A latch is only a primitive memory element. It is transparent under certain conditions and this can cause problems for designers who don't fully appreciate the limited functionality of the latch. Making sure your code produces real flip flops is considered good design practice.
Hi,
there is no differnece in inputs and outputs oa latch and FLIP FLOP.
the difference is only how they work
as far as effect of latch is concerened...it will behave accordingly
Sorry ppl, but my quastion was not about the differents between LATCH and FF.
I was about the cases where a LATCH is prdoced during uncovered all the combination of Asynchrinous process such as MUX, CASE, FSM
my quastions:
1. Where the LATCH is located/genrated? What is the input and the outputs of the LATCH?

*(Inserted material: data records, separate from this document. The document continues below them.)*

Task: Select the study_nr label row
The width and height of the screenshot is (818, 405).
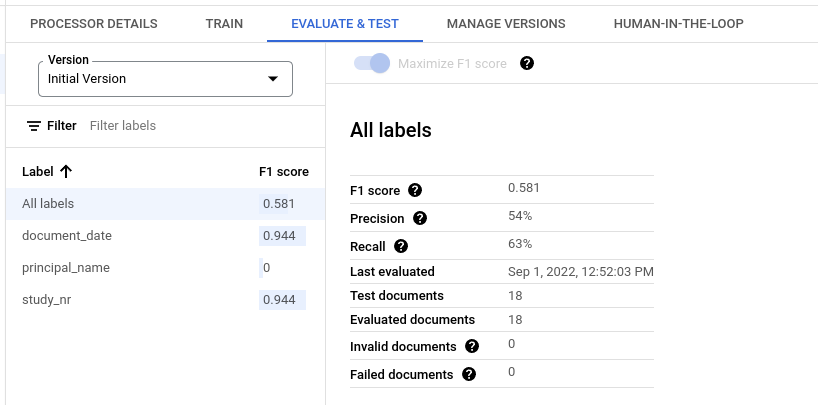Action: (163, 300)
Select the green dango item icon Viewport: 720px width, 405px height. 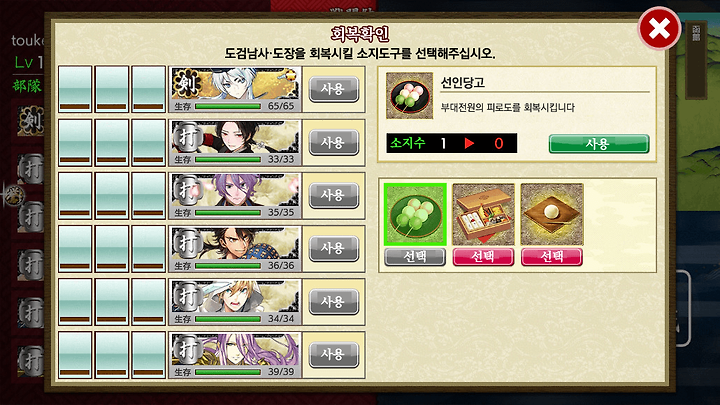(x=415, y=214)
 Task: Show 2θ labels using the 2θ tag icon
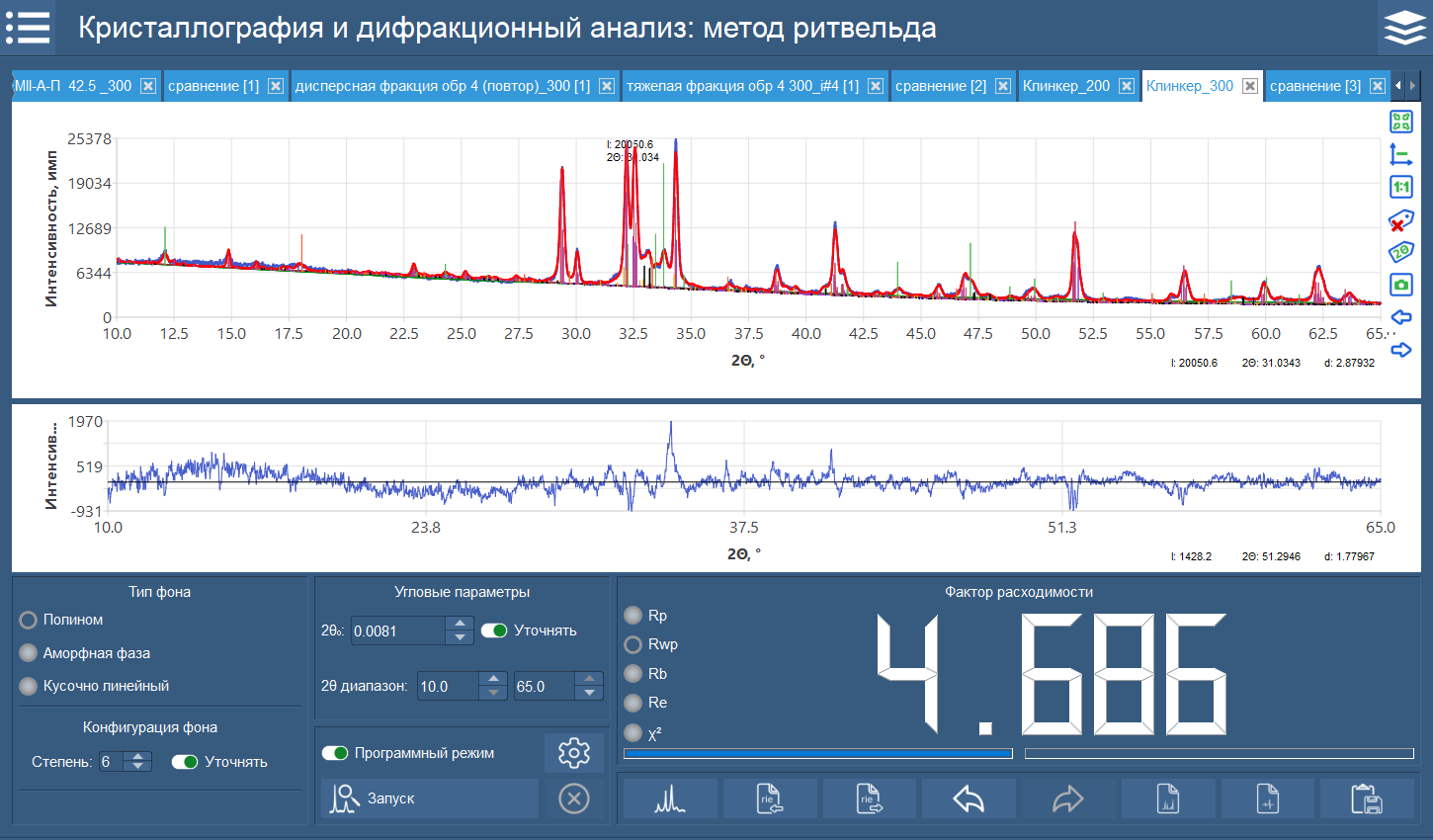click(1401, 252)
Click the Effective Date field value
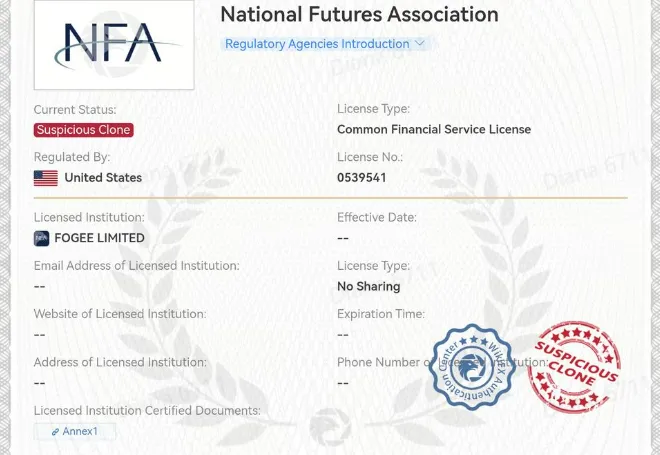The height and width of the screenshot is (455, 660). (x=343, y=238)
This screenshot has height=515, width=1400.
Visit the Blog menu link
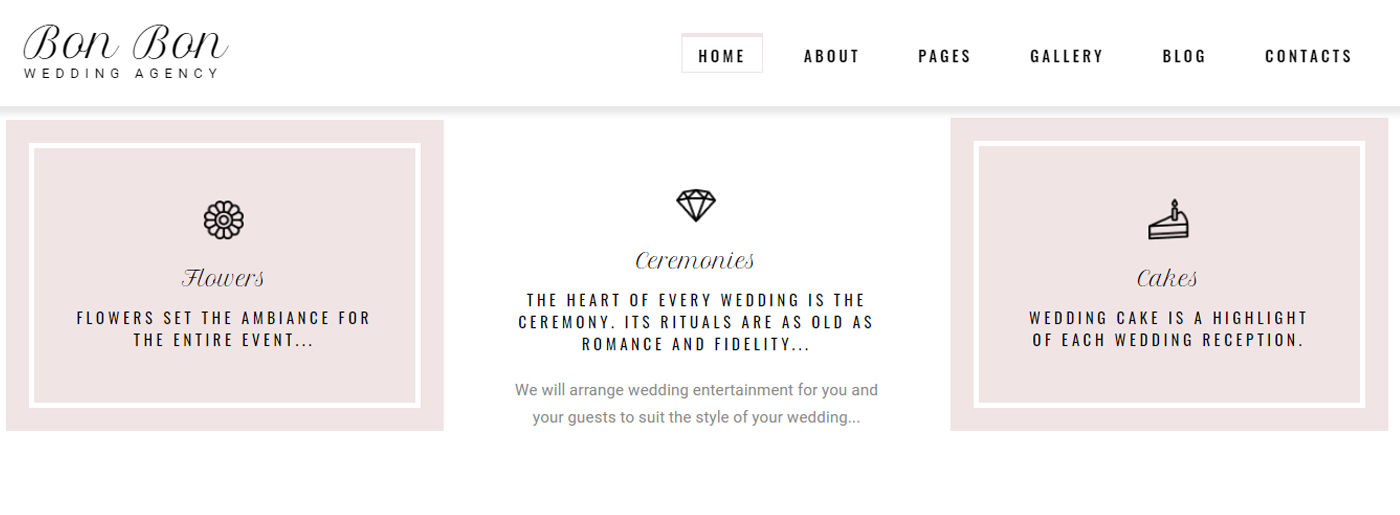[x=1185, y=56]
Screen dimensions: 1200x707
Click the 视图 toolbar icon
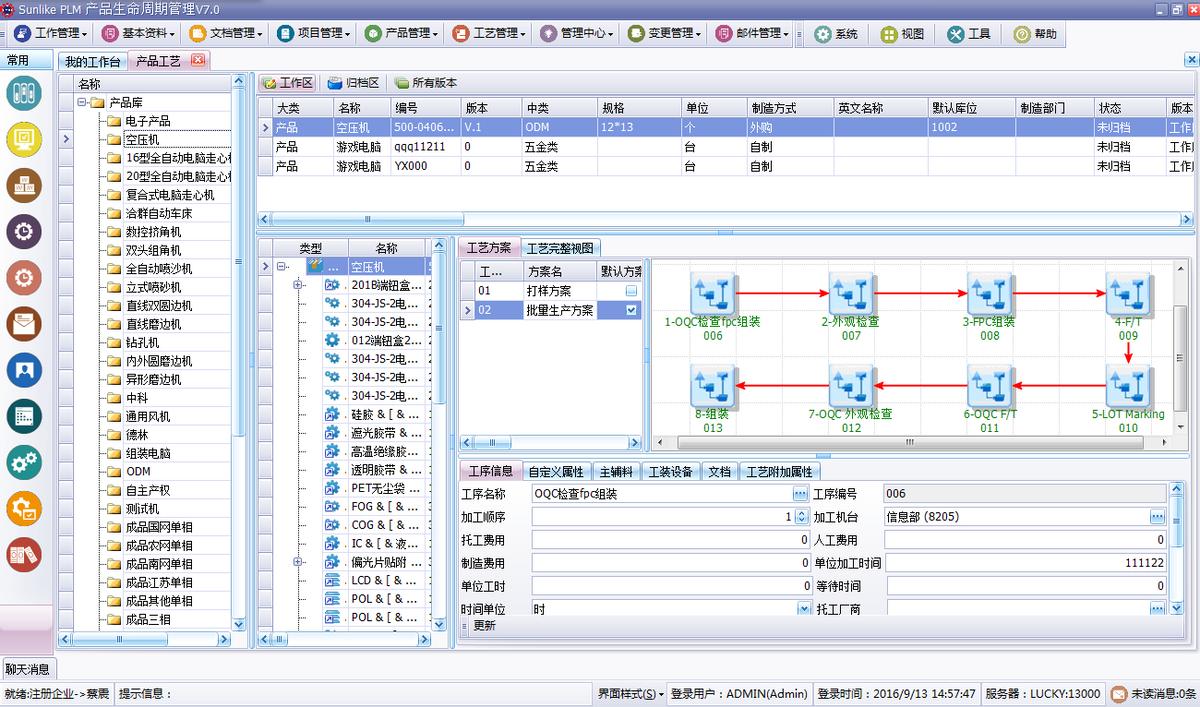902,33
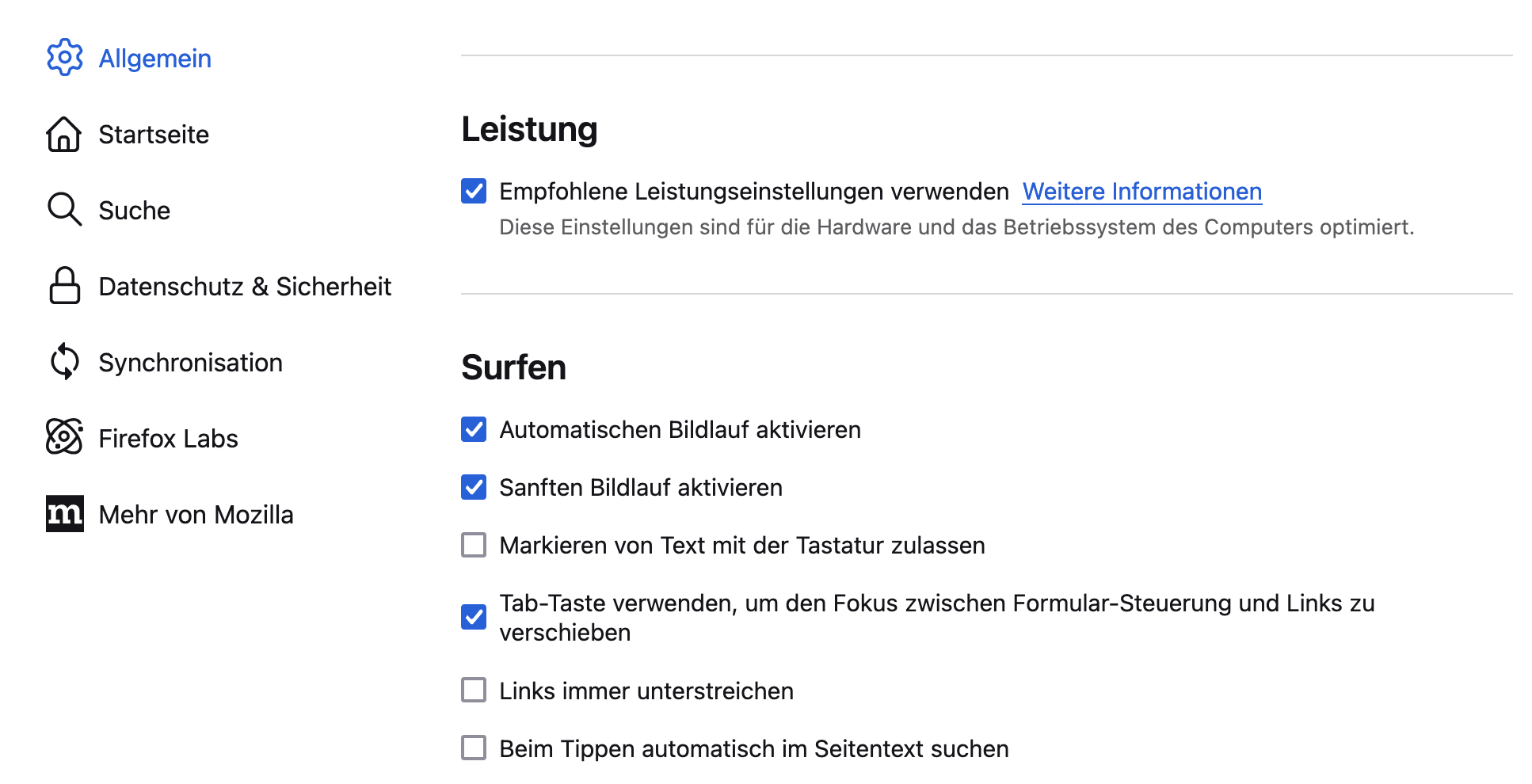Click the Suche magnifying glass icon
Viewport: 1532px width, 784px height.
[64, 210]
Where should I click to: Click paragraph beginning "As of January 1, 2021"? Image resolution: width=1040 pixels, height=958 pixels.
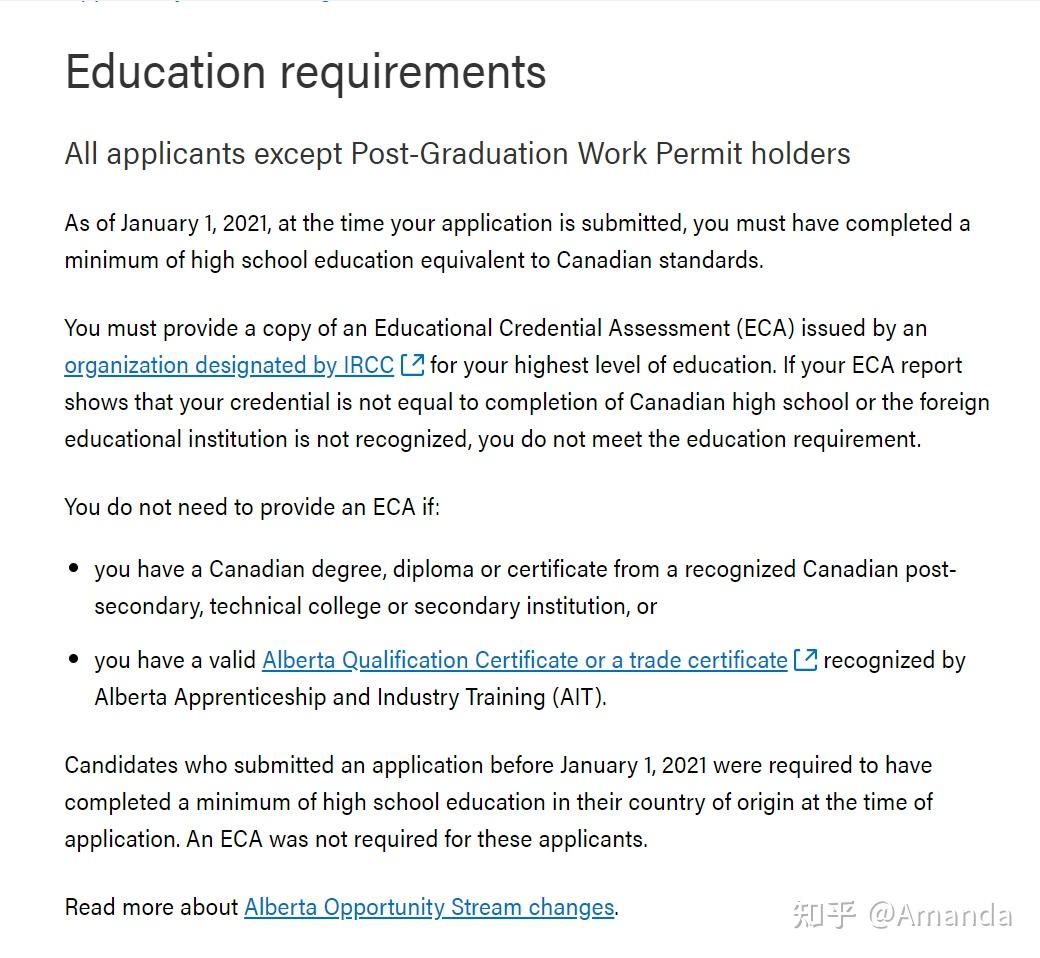516,241
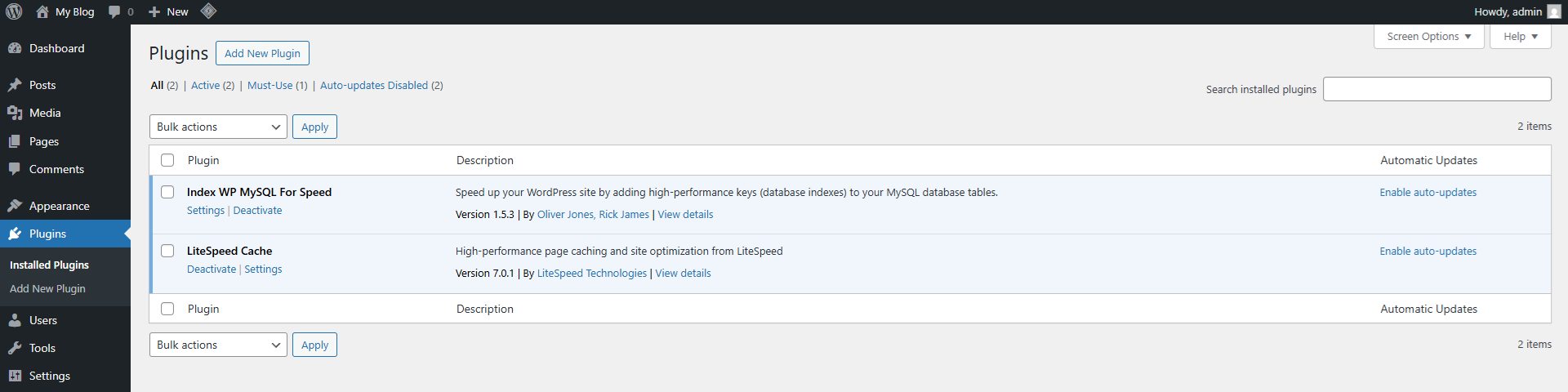
Task: Check the LiteSpeed Cache plugin checkbox
Action: [x=167, y=251]
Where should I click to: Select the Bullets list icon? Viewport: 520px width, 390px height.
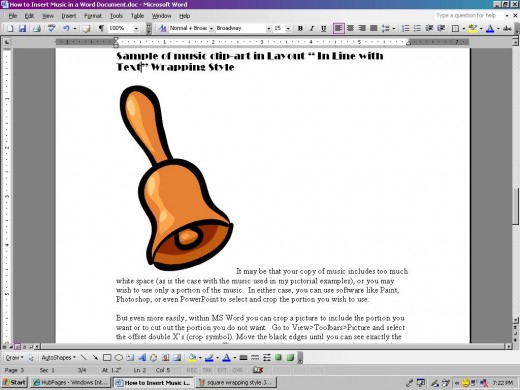pos(417,28)
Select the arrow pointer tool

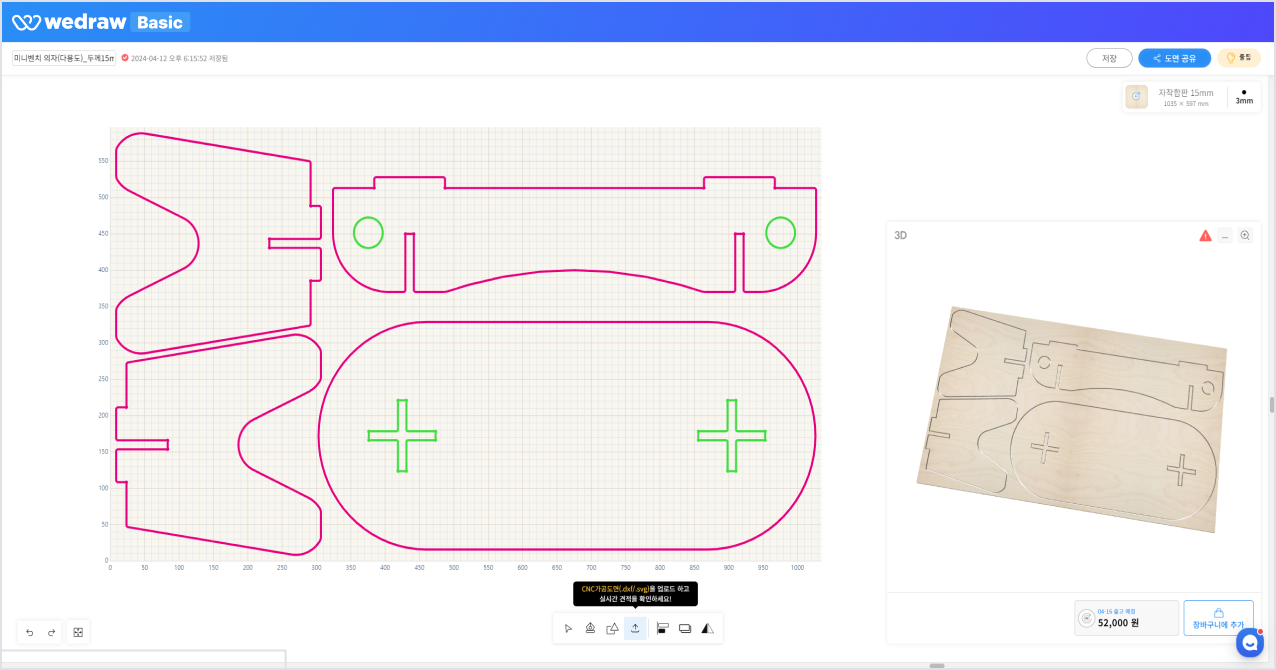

2. Supposed 4:1 MUX statement while in the VERILOG we consider ONLY THREE conditions. whats happend exactlly with the FOURTH conditon? how it treated??? If LATCH is already produced so what its effect?
module latch (en, d, q);
if (en == 1'b1)
q <= d;
endmodule
This is not a real Verilog module, it's just to show you. As you can see, you have only told the system what you want to happen when en is 1. You haven't told the system what to do when en is 0, or when clock is is rising or when reset is falling, etc. So the synthesizer or simulator can only produce a simple latch with this information.
module latch (en, d, q);
if (en == 1'b1)
q <= d;
endmodule
This is not a real Verilog module, it's just to show you. As you can see, you have only told the system what you want to happen when en is 1. You haven't told the system what to do when en is 0, or when clock is is rising or when reset is falling, etc. So the synthesizer or simulator can only produce a simple latch with this information.
Please correct me!
It means that the MACHINE will remeber always the recent state.
That recent state is unwanted/unexpected so maybe something wrong with the next state if the input is changed because it will not success to decode the next-state.